I read about IO buffering in the "Real World Haskell" (ch. 7, p. 189), and tried to test, how different buffering size affects the performance.
import System.IO
import Data.Time.Clock
import Data.Char(toUpper)
main :: IO ()
main = do
hInp <- openFile "bigFile.txt" ReadMode
let bufferSize = truncate $ 2**10
hSetBuffering hInp (BlockBuffering (Just bufferSize))
bufferMode <- hGetBuffering hInp
putStrLn $ "Current buffering mode: " ++ (show bufferMode)
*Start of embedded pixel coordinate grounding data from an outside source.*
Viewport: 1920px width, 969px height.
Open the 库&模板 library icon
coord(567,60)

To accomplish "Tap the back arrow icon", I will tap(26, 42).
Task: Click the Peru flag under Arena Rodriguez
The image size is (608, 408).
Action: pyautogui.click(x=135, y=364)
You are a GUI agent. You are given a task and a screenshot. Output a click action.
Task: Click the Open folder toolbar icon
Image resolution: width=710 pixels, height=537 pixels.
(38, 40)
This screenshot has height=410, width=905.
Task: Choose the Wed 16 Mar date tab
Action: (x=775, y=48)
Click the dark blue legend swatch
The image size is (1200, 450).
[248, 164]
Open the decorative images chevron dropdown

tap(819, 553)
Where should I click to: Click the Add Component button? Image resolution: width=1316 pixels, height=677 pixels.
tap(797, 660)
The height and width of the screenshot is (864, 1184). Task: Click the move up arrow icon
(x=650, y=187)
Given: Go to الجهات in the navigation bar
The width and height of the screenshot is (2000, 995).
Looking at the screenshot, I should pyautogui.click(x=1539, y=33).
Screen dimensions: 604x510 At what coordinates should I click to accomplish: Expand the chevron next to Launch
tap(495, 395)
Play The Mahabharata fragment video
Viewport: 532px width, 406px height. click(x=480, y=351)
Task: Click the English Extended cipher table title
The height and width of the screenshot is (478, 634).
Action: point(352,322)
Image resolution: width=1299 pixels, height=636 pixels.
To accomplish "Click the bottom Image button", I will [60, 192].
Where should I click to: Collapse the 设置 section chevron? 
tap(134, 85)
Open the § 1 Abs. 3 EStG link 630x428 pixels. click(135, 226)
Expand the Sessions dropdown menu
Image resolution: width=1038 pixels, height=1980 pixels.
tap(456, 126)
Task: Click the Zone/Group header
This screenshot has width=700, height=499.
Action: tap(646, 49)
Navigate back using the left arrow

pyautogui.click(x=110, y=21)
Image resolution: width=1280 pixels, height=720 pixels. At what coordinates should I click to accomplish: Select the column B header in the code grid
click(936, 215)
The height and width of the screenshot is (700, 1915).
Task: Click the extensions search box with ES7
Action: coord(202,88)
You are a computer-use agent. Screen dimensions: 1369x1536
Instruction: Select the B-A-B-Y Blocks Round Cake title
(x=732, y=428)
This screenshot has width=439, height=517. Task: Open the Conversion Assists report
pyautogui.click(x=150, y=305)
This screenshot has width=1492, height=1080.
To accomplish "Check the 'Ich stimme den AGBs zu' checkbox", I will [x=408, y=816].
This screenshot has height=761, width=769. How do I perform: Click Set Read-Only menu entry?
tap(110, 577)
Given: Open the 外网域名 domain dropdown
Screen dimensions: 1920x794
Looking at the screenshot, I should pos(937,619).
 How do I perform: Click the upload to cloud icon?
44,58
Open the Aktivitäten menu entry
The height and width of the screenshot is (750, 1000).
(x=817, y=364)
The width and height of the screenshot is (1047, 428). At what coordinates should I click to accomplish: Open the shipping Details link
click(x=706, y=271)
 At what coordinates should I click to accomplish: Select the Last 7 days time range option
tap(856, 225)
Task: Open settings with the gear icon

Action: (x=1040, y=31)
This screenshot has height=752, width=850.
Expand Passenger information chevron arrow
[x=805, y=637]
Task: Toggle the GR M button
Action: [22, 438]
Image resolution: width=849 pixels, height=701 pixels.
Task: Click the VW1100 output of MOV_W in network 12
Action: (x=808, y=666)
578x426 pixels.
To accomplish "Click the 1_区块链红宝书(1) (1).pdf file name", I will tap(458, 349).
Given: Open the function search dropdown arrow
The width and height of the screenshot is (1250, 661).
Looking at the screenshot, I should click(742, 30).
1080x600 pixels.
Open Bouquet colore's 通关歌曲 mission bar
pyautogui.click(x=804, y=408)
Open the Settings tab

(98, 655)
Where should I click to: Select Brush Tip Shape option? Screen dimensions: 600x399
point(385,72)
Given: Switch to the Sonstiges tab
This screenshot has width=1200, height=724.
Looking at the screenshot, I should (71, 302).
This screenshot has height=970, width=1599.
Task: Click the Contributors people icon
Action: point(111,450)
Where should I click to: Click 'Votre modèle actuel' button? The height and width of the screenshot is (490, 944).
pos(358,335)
startTime <- getCurrentTime
inp <- hGetContents hInp
writeFile "processed.txt" (map toUpper inp)
hClose hInp
finishTime <- getCurrentTime
print $ diffUTCTime finishTime startTime
return ()
Then I created a "bigFile.txt"
-rw-rw-r-- 1 user user 96M янв. 26 09:49 bigFile.txt
and run my program against this file, with different buffer size:
Current buffering mode: BlockBuffering (Just 32)
9.744967s
Current buffering mode: BlockBuffering (Just 1024)
9.667924s
Current buffering mode: BlockBuffering (Just 1048576)
9.494807s
Current buffering mode: BlockBuffering (Just 1073741824)
9.792453s
But the program running time is almost the same. Is it normal, or I'm doing something wrong?